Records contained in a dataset
= = = =

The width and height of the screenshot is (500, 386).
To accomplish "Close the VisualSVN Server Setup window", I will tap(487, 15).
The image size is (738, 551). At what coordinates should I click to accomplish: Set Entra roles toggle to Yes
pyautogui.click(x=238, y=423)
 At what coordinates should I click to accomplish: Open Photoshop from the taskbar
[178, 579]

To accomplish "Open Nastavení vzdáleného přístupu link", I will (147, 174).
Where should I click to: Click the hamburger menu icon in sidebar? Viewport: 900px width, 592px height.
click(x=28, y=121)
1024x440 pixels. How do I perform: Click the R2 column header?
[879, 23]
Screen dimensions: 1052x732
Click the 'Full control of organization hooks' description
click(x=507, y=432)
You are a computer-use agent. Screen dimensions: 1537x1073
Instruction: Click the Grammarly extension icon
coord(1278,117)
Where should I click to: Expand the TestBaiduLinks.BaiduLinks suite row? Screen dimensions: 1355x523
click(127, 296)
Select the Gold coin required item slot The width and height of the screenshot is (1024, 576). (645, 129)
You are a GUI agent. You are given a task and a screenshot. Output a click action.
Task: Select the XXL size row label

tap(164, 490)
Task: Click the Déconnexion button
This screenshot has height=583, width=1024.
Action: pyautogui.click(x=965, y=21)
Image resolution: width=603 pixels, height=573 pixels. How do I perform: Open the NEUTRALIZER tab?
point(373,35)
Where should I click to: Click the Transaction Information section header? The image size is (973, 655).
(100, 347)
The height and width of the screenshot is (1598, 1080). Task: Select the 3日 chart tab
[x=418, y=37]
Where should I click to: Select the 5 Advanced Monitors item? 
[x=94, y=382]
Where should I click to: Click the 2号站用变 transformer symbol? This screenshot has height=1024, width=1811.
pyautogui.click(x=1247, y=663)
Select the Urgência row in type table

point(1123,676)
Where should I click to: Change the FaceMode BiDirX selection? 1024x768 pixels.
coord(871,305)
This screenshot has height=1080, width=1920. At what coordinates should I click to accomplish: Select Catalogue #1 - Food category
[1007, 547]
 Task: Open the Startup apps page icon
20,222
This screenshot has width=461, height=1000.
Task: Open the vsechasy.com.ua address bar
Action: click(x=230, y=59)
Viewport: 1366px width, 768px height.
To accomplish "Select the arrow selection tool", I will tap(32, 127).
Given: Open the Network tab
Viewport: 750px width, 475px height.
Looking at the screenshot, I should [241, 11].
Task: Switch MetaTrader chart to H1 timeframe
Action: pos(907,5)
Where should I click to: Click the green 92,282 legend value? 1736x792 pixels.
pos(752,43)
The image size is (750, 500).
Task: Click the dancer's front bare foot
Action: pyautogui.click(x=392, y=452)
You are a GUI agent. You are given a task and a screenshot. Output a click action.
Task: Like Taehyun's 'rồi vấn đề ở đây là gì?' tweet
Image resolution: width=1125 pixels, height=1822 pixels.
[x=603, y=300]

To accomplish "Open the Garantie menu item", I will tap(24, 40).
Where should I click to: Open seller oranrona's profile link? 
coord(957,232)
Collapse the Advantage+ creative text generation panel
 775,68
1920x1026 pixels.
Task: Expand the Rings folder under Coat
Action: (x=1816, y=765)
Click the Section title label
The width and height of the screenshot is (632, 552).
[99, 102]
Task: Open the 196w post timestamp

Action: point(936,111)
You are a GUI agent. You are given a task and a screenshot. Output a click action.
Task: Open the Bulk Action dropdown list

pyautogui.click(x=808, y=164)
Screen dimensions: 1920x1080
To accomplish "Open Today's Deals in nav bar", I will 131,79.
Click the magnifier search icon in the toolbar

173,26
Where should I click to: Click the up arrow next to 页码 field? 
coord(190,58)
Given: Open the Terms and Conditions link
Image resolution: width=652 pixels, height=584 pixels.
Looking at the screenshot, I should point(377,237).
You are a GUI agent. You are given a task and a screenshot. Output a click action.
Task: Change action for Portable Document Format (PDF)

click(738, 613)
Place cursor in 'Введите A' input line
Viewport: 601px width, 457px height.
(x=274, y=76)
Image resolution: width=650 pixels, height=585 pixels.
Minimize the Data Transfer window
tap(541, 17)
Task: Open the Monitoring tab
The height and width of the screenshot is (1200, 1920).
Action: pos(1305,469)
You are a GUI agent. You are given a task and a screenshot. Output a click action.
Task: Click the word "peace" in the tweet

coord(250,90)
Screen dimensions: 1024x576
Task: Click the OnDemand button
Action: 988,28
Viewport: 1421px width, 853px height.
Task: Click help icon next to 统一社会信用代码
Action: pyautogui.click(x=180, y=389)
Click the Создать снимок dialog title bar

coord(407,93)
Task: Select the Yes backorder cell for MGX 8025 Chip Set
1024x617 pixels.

= = = =

§ What the task asks
Print all the entries exactly as written.

§ Your solution
The width and height of the screenshot is (500, 386).
To accomplish "Close the VisualSVN Server Setup window", I will tap(487, 15).
The image size is (738, 551). At what coordinates should I click to accomplish: Set Entra roles toggle to Yes
pyautogui.click(x=238, y=423)
 At what coordinates should I click to accomplish: Open Photoshop from the taskbar
[178, 579]

To accomplish "Open Nastavení vzdáleného přístupu link", I will (147, 174).
Where should I click to: Click the hamburger menu icon in sidebar? Viewport: 900px width, 592px height.
click(x=28, y=121)
1024x440 pixels. How do I perform: Click the R2 column header?
[879, 23]
Screen dimensions: 1052x732
Click the 'Full control of organization hooks' description
click(x=507, y=432)
You are a computer-use agent. Screen dimensions: 1537x1073
Instruction: Click the Grammarly extension icon
coord(1278,117)
Where should I click to: Expand the TestBaiduLinks.BaiduLinks suite row? Screen dimensions: 1355x523
click(127, 296)
Select the Gold coin required item slot The width and height of the screenshot is (1024, 576). (645, 129)
You are a GUI agent. You are given a task and a screenshot. Output a click action.
Task: Select the XXL size row label

tap(164, 490)
Task: Click the Déconnexion button
This screenshot has height=583, width=1024.
Action: pyautogui.click(x=965, y=21)
Image resolution: width=603 pixels, height=573 pixels. How do I perform: Open the NEUTRALIZER tab?
point(373,35)
Where should I click to: Click the Transaction Information section header? The image size is (973, 655).
(100, 347)
The height and width of the screenshot is (1598, 1080). Task: Select the 3日 chart tab
[x=418, y=37]
Where should I click to: Select the 5 Advanced Monitors item? 
[x=94, y=382]
Where should I click to: Click the 2号站用变 transformer symbol? This screenshot has height=1024, width=1811.
pyautogui.click(x=1247, y=663)
Select the Urgência row in type table

point(1123,676)
Where should I click to: Change the FaceMode BiDirX selection? 1024x768 pixels.
coord(871,305)
This screenshot has height=1080, width=1920. At what coordinates should I click to accomplish: Select Catalogue #1 - Food category
[1007, 547]
 Task: Open the Startup apps page icon
20,222
This screenshot has width=461, height=1000.
Task: Open the vsechasy.com.ua address bar
Action: click(x=230, y=59)
Viewport: 1366px width, 768px height.
To accomplish "Select the arrow selection tool", I will tap(32, 127).
Given: Open the Network tab
Viewport: 750px width, 475px height.
Looking at the screenshot, I should [241, 11].
Task: Switch MetaTrader chart to H1 timeframe
Action: pos(907,5)
Where should I click to: Click the green 92,282 legend value? 1736x792 pixels.
pos(752,43)
The image size is (750, 500).
Task: Click the dancer's front bare foot
Action: pyautogui.click(x=392, y=452)
You are a GUI agent. You are given a task and a screenshot. Output a click action.
Task: Like Taehyun's 'rồi vấn đề ở đây là gì?' tweet
Image resolution: width=1125 pixels, height=1822 pixels.
[x=603, y=300]

To accomplish "Open the Garantie menu item", I will tap(24, 40).
Where should I click to: Open seller oranrona's profile link? 
coord(957,232)
Collapse the Advantage+ creative text generation panel
 775,68
1920x1026 pixels.
Task: Expand the Rings folder under Coat
Action: (x=1816, y=765)
Click the Section title label
The width and height of the screenshot is (632, 552).
[99, 102]
Task: Open the 196w post timestamp

Action: point(936,111)
You are a GUI agent. You are given a task and a screenshot. Output a click action.
Task: Open the Bulk Action dropdown list

pyautogui.click(x=808, y=164)
Screen dimensions: 1920x1080
To accomplish "Open Today's Deals in nav bar", I will 131,79.
Click the magnifier search icon in the toolbar

173,26
Where should I click to: Click the up arrow next to 页码 field? 
coord(190,58)
Given: Open the Terms and Conditions link
Image resolution: width=652 pixels, height=584 pixels.
Looking at the screenshot, I should point(377,237).
You are a GUI agent. You are given a task and a screenshot. Output a click action.
Task: Change action for Portable Document Format (PDF)

click(738, 613)
Place cursor in 'Введите A' input line
Viewport: 601px width, 457px height.
(x=274, y=76)
Image resolution: width=650 pixels, height=585 pixels.
Minimize the Data Transfer window
tap(541, 17)
Task: Open the Monitoring tab
The height and width of the screenshot is (1200, 1920).
Action: pos(1305,469)
You are a GUI agent. You are given a task and a screenshot. Output a click action.
Task: Click the word "peace" in the tweet

coord(250,90)
Screen dimensions: 1024x576
Task: Click the OnDemand button
Action: 988,28
Viewport: 1421px width, 853px height.
Task: Click help icon next to 统一社会信用代码
Action: pyautogui.click(x=180, y=389)
Click the Создать снимок dialog title bar

coord(407,93)
Task: Select the Yes backorder cell for MGX 8025 Chip Set
1024x617 pixels.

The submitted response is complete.